WHAT THE TASK ASKS:
Retype each of the entries below line for line, with no changes.

GIVEN ENTRIES:
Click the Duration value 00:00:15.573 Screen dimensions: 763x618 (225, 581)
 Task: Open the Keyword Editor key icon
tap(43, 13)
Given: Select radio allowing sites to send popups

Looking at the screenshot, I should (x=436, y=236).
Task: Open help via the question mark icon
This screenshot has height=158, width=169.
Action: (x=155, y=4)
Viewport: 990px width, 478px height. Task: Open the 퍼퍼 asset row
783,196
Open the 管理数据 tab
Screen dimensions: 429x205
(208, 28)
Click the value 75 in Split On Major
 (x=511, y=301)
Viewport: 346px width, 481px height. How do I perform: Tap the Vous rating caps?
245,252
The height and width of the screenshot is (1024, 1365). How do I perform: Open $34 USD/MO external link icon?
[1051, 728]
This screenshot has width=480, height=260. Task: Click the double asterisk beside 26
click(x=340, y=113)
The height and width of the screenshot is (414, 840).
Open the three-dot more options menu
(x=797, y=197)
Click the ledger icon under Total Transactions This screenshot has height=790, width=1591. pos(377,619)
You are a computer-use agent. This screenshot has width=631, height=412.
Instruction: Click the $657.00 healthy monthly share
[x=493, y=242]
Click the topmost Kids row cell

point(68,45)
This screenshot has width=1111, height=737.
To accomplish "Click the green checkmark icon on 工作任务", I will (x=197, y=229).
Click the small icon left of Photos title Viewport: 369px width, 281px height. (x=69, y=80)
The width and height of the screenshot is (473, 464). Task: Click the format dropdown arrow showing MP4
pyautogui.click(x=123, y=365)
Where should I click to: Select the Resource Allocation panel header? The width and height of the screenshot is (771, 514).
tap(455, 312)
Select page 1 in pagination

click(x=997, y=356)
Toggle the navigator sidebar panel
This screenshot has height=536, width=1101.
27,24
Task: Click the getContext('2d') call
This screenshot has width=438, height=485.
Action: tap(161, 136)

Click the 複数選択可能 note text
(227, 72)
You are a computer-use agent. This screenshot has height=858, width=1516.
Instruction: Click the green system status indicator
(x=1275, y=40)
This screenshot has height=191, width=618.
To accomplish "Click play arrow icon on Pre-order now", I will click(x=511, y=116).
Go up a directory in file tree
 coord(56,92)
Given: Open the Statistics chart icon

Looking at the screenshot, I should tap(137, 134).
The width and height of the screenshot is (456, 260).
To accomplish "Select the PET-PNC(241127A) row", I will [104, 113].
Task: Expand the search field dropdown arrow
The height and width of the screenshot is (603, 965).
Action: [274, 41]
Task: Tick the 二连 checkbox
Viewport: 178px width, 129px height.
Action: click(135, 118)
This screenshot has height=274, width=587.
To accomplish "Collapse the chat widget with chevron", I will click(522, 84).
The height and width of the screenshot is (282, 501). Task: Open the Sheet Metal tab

OUTPUT BELOW:
Click the Duration value 00:00:15.573 Screen dimensions: 763x618 (225, 581)
 Task: Open the Keyword Editor key icon
tap(43, 13)
Given: Select radio allowing sites to send popups

Looking at the screenshot, I should (x=436, y=236).
Task: Open help via the question mark icon
This screenshot has height=158, width=169.
Action: (x=155, y=4)
Viewport: 990px width, 478px height. Task: Open the 퍼퍼 asset row
783,196
Open the 管理数据 tab
Screen dimensions: 429x205
(208, 28)
Click the value 75 in Split On Major
 (x=511, y=301)
Viewport: 346px width, 481px height. How do I perform: Tap the Vous rating caps?
245,252
The height and width of the screenshot is (1024, 1365). How do I perform: Open $34 USD/MO external link icon?
[1051, 728]
This screenshot has width=480, height=260. Task: Click the double asterisk beside 26
click(x=340, y=113)
The height and width of the screenshot is (414, 840).
Open the three-dot more options menu
(x=797, y=197)
Click the ledger icon under Total Transactions This screenshot has height=790, width=1591. pos(377,619)
You are a computer-use agent. This screenshot has width=631, height=412.
Instruction: Click the $657.00 healthy monthly share
[x=493, y=242]
Click the topmost Kids row cell

point(68,45)
This screenshot has width=1111, height=737.
To accomplish "Click the green checkmark icon on 工作任务", I will (x=197, y=229).
Click the small icon left of Photos title Viewport: 369px width, 281px height. (x=69, y=80)
The width and height of the screenshot is (473, 464). Task: Click the format dropdown arrow showing MP4
pyautogui.click(x=123, y=365)
Where should I click to: Select the Resource Allocation panel header? The width and height of the screenshot is (771, 514).
tap(455, 312)
Select page 1 in pagination

click(x=997, y=356)
Toggle the navigator sidebar panel
This screenshot has height=536, width=1101.
27,24
Task: Click the getContext('2d') call
This screenshot has width=438, height=485.
Action: tap(161, 136)

Click the 複数選択可能 note text
(227, 72)
You are a computer-use agent. This screenshot has height=858, width=1516.
Instruction: Click the green system status indicator
(x=1275, y=40)
This screenshot has height=191, width=618.
To accomplish "Click play arrow icon on Pre-order now", I will click(x=511, y=116).
Go up a directory in file tree
 coord(56,92)
Given: Open the Statistics chart icon

Looking at the screenshot, I should tap(137, 134).
The width and height of the screenshot is (456, 260).
To accomplish "Select the PET-PNC(241127A) row", I will [104, 113].
Task: Expand the search field dropdown arrow
The height and width of the screenshot is (603, 965).
Action: [274, 41]
Task: Tick the 二连 checkbox
Viewport: 178px width, 129px height.
Action: click(135, 118)
This screenshot has height=274, width=587.
To accomplish "Collapse the chat widget with chevron", I will click(522, 84).
The height and width of the screenshot is (282, 501). Task: Open the Sheet Metal tab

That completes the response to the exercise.